:: Work required ::
In the data below, find every line with the string "axis" and pull it out.

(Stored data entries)

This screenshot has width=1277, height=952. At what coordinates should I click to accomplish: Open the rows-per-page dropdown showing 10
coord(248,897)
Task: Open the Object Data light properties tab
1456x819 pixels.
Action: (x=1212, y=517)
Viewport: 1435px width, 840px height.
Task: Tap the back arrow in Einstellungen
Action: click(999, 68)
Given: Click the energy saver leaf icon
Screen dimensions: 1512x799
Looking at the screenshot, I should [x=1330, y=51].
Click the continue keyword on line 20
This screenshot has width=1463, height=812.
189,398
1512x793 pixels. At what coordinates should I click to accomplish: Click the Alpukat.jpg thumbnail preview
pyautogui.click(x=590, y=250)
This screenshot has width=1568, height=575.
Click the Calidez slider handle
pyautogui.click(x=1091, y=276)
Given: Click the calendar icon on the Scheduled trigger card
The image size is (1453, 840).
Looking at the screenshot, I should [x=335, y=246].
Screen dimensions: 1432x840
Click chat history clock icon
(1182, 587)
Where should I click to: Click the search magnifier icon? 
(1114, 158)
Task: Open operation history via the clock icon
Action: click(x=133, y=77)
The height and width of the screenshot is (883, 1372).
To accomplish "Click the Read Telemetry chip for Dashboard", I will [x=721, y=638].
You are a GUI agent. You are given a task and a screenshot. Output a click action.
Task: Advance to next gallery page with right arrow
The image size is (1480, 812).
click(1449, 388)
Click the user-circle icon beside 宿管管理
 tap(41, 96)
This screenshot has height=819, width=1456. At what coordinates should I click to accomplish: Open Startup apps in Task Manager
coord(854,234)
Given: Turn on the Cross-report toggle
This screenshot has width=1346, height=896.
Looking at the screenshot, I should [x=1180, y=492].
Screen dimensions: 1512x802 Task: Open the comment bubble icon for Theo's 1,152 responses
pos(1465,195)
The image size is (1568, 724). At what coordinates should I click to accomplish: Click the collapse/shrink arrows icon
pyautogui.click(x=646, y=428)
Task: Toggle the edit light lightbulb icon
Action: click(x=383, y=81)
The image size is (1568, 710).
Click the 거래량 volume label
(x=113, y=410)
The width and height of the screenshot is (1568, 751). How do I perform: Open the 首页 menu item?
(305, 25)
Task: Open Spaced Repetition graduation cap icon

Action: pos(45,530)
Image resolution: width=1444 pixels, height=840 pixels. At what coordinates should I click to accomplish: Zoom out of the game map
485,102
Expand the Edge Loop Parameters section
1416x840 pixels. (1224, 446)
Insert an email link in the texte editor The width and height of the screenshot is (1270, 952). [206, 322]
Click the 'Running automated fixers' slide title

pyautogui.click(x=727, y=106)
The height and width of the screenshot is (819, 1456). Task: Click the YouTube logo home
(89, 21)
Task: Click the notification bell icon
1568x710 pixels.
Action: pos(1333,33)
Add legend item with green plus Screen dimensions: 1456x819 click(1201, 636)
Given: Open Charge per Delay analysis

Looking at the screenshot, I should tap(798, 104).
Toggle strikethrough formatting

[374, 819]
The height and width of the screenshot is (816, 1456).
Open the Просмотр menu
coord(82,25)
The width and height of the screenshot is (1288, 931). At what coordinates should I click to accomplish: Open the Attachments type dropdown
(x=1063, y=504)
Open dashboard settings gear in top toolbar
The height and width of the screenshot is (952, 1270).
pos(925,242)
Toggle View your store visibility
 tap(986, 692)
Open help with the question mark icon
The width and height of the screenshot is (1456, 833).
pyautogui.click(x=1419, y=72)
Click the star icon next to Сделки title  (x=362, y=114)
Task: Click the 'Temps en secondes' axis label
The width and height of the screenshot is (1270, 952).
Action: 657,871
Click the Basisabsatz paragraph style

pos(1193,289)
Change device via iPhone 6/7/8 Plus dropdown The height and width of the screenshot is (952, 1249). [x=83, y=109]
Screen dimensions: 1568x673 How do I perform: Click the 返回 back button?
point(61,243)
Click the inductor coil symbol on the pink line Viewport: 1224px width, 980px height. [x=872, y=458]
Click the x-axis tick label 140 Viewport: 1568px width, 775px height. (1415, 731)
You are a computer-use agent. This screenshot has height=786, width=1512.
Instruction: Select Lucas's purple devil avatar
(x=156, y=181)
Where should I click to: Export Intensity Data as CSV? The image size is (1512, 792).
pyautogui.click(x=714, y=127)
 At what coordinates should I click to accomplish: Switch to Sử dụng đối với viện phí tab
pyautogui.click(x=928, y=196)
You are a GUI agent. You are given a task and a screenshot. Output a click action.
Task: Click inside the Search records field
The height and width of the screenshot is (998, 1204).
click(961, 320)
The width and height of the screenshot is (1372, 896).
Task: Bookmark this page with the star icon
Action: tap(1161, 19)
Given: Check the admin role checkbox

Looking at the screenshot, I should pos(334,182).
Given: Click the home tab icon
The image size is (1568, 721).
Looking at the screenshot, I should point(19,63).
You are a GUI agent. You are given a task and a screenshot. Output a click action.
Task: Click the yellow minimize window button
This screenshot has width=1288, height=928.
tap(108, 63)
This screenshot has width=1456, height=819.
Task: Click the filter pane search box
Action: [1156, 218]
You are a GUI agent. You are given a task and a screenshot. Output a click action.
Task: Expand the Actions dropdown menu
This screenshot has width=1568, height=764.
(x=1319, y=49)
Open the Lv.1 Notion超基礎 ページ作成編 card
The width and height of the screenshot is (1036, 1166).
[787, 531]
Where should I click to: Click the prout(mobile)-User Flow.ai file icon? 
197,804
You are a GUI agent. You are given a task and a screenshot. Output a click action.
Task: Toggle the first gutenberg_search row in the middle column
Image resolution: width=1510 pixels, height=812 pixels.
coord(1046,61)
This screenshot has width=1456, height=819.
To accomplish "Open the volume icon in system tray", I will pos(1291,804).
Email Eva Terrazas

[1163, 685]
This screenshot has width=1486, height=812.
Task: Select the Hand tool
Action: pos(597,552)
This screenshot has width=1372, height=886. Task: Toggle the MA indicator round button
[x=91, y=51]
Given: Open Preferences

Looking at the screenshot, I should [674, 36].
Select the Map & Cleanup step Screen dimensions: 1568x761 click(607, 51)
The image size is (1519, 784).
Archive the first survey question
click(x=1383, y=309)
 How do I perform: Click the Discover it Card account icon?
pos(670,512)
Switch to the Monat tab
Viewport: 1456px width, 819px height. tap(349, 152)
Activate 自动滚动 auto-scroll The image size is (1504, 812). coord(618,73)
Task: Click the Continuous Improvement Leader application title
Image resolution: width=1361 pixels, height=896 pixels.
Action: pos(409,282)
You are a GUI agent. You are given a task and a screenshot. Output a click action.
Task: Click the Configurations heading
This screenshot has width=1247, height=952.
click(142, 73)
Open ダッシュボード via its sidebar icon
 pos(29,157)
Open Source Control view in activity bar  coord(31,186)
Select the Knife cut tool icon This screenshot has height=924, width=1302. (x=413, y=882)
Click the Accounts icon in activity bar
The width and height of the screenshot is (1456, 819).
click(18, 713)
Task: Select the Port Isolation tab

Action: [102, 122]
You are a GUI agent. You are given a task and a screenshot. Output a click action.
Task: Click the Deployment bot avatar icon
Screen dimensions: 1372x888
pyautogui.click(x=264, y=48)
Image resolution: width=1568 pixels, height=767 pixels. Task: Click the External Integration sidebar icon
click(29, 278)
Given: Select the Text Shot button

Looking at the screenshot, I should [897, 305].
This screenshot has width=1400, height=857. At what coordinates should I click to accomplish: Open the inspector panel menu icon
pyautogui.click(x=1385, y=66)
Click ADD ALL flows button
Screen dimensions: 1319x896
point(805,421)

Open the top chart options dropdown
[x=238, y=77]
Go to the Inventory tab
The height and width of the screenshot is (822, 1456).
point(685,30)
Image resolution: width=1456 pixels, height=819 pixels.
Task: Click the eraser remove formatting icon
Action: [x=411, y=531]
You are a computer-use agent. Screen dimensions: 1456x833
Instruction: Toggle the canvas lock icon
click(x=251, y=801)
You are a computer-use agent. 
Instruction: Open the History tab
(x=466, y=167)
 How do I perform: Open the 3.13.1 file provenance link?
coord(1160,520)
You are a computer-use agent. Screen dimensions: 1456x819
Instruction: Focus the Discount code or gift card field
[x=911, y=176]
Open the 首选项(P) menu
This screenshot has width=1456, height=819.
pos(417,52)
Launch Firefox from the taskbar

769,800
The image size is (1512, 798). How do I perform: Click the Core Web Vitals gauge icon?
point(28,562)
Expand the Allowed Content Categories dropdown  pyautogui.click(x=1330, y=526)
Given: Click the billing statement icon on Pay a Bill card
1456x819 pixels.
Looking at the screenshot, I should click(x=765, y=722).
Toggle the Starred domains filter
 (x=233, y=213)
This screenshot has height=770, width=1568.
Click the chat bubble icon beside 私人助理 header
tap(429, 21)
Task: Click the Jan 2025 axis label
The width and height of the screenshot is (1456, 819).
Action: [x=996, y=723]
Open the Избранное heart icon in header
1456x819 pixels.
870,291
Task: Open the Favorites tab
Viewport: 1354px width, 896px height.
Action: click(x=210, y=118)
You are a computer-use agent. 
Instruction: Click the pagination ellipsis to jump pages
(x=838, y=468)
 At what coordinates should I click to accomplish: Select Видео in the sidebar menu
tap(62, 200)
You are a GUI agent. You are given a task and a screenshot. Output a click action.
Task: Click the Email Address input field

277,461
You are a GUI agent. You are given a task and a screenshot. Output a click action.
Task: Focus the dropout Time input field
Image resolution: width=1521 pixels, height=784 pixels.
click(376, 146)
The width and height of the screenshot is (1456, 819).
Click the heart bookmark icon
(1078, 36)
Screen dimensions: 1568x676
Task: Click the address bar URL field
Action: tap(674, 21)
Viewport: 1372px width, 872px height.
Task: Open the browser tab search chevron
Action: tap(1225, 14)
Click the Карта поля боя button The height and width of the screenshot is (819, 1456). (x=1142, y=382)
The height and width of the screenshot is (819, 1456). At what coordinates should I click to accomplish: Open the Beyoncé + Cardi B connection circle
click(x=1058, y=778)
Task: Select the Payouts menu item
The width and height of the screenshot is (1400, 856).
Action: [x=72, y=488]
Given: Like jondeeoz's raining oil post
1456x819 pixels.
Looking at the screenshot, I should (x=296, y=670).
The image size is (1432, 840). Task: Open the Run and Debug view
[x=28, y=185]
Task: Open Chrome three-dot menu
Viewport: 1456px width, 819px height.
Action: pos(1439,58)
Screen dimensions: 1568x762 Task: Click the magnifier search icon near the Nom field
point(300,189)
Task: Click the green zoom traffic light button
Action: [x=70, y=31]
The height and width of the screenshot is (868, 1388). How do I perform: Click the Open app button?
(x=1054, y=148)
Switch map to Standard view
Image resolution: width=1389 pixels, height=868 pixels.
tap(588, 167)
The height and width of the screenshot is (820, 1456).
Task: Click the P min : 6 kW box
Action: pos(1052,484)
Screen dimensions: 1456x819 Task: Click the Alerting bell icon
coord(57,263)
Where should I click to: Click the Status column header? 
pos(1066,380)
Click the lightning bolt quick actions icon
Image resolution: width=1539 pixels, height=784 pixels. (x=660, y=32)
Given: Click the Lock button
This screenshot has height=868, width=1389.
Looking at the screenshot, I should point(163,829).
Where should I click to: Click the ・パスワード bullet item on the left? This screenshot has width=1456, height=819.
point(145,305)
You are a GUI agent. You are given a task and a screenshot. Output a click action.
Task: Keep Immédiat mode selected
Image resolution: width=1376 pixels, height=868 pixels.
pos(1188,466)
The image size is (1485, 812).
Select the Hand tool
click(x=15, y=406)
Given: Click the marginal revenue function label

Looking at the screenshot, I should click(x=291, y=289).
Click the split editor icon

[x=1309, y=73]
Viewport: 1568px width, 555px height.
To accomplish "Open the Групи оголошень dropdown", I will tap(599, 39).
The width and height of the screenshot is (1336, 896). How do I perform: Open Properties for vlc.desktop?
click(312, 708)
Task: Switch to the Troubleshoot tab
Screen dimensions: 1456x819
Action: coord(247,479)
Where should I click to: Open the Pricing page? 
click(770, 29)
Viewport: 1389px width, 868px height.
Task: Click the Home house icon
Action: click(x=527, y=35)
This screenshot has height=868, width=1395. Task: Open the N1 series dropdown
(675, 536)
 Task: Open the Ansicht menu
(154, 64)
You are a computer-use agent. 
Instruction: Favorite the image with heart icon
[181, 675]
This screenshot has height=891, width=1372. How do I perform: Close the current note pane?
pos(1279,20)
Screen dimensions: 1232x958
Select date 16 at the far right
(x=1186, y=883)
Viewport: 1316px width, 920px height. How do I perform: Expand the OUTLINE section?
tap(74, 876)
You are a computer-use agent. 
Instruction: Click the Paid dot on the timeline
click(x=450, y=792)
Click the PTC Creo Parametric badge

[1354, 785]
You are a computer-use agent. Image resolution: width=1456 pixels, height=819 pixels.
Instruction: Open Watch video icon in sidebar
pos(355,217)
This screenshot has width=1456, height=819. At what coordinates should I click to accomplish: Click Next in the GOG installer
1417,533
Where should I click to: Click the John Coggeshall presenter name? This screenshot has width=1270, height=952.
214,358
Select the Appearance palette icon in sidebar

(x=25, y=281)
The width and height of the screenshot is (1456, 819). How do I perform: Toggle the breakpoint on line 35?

:: Result of the exercise ::
Task: Click the 'Temps en secondes' axis label
Click the x-axis tick label 140 Viewport: 1568px width, 775px height. (1415, 731)
Task: Click the Jan 2025 axis label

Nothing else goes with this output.